### EXERCISE DETAILS:
Lay out the lines starting at the one containing "This screenshot has" and ending at the one containing "pyautogui.click(x=106, y=290)" as a JSON list of strings, one string per line, with blank lines dropped and the pictures left out.

### RECORDS SHOWN:
__________________________________________________

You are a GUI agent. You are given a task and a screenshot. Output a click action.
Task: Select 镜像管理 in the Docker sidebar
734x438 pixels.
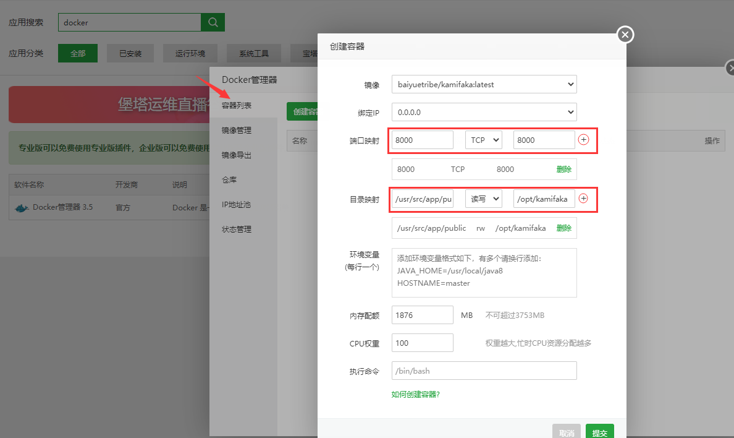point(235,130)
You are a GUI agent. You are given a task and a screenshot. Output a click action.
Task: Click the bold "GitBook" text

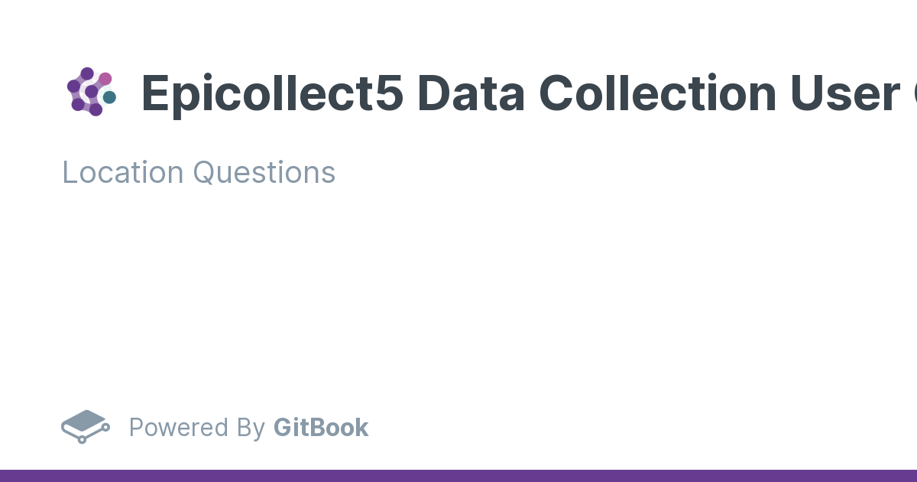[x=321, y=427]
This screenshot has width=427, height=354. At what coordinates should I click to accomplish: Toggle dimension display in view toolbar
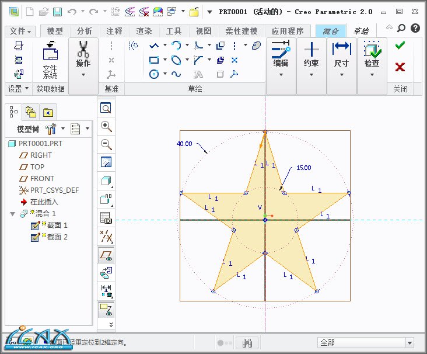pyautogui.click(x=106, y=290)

__________________________________________________

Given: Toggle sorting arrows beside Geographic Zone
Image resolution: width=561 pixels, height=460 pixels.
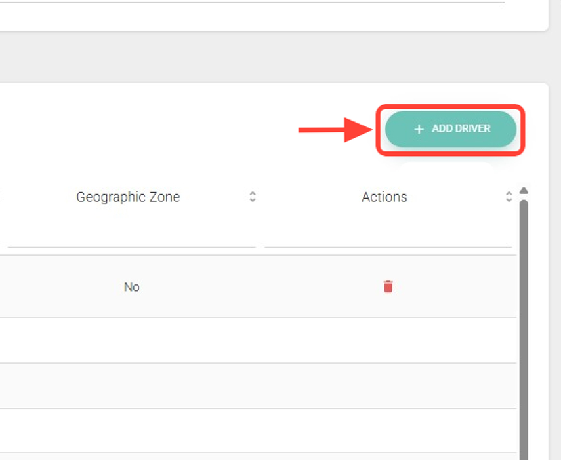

__________________________________________________

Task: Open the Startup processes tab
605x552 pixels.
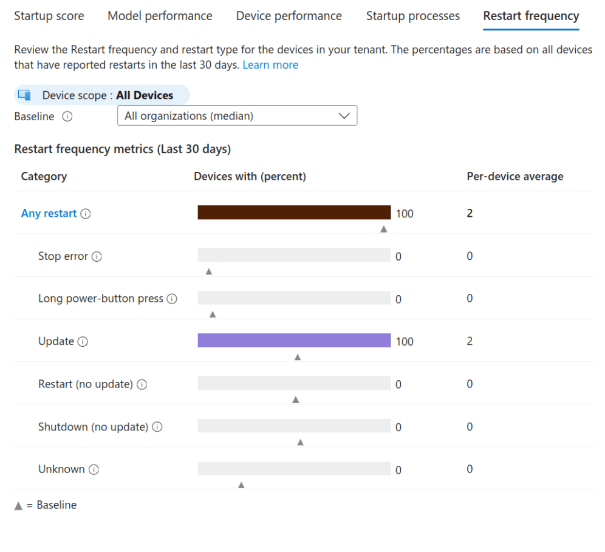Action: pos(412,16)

__________________________________________________

### COMPLETED TASK:
[
  "This screenshot has width=427, height=354. At what coordinates should I click to accomplish: Toggle dimension display in view toolbar",
  "pyautogui.click(x=106, y=290)"
]